Дым и тот повис в воздухе.

– Да уж, какая радость, – обиделся Лутохин. Не враг и не был! По пьяне сколыхнулись... Врешь, небось?

– С эропорту иду. Вертак туда наладили. Ментов понабилось... Деда Бугаева не выпустили, напарника его. Назад полетел. Собаки его разбежались. Ругался, зараза...

– Ясно... Будут теперь трясти. Чего, да как... Собак, конечно, зря, – лови их теперь! А чего он?

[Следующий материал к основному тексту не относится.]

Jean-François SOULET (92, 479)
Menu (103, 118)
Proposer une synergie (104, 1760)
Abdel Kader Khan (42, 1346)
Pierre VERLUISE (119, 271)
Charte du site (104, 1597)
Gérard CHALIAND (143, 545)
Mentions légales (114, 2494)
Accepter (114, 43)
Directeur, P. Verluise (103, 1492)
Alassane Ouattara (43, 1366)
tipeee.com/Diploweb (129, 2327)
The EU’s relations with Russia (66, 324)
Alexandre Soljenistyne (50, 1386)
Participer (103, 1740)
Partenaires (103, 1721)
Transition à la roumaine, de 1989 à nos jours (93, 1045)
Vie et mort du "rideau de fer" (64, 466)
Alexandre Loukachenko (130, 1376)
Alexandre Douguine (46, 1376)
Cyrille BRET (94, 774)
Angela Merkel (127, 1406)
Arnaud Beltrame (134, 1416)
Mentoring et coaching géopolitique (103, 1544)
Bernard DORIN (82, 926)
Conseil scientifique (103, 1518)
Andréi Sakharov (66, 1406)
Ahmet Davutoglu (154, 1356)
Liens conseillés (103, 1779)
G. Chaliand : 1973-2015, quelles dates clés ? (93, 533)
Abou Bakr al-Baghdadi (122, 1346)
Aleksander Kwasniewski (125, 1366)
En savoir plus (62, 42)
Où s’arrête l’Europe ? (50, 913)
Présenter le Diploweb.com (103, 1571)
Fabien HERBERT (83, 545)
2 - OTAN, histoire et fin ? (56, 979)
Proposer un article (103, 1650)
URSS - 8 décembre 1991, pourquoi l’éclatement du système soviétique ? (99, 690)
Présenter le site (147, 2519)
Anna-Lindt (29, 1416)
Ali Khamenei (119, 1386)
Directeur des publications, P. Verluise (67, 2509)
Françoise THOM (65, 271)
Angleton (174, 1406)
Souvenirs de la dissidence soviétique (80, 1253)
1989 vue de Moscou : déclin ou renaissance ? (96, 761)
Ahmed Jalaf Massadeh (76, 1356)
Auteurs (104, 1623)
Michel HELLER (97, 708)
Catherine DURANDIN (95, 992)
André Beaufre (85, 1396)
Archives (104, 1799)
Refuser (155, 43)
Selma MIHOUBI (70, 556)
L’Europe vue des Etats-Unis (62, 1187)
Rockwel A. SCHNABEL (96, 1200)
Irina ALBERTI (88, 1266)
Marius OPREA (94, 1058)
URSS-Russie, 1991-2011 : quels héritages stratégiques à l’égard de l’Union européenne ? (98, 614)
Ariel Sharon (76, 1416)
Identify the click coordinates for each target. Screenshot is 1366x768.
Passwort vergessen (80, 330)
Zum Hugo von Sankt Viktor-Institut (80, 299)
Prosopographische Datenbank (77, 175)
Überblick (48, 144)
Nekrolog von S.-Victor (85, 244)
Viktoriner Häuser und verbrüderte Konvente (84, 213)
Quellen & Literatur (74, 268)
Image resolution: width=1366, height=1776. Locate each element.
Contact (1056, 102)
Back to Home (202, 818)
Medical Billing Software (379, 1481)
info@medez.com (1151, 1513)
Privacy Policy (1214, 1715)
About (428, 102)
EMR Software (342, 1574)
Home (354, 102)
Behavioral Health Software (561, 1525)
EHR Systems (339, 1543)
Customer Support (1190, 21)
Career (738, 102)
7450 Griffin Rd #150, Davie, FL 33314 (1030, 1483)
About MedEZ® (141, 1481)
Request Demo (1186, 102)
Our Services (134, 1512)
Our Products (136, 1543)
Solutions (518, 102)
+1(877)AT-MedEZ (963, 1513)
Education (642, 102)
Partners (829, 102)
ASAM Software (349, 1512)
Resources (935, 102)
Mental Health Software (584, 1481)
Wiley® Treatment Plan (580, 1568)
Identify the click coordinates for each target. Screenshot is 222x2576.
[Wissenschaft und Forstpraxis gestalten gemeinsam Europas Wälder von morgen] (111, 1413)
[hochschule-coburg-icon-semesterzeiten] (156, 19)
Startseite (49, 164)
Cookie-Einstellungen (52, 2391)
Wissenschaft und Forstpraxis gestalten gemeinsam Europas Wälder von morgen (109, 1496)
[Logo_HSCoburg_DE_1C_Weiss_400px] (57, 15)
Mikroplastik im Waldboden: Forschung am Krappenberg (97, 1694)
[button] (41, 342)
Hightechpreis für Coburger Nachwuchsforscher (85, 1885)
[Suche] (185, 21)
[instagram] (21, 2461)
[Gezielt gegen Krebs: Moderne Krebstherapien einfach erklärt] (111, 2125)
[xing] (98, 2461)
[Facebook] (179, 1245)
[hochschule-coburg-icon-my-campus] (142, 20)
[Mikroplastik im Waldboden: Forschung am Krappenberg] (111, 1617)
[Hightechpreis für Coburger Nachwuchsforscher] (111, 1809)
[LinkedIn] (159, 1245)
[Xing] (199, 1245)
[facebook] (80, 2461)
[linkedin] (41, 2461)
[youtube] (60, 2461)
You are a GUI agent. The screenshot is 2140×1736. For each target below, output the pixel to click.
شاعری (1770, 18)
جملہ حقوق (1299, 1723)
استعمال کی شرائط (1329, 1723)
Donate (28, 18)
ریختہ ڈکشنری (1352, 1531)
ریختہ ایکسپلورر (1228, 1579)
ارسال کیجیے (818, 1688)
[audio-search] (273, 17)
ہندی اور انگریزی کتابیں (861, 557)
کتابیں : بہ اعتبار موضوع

– Да кто ж его!.. Бугай говорит, почти трезвый был... Не подходи, говорит, и стволом на него... Скинул, говорит, валенок и – дуло в рот, ногой нажал! Затылка как не бывало!

– Вот тебе на! – Парфен Савельев мотнул кудлатой башкой. Ну, помянем, мужики северного охотника! Свой, все-таки, был человек!

Больше ничего не было сказано о погибшем. Ни плохого, ни хорошего. Только это расплывчатое "все-таки". Потихоньку разошлись. Застолье само собой кончилось.

Вечером я встретил на улице деда Бугаева, помог ему переловить собак и запереть их в катух.

– Ну, заходи, теперь можно чаю, – огромной своей фигурой дед закрывал весь дверной проем.

– Погодите, Маркел Мелентьич. Я – за бутылочкой. Помянем напарника вашего.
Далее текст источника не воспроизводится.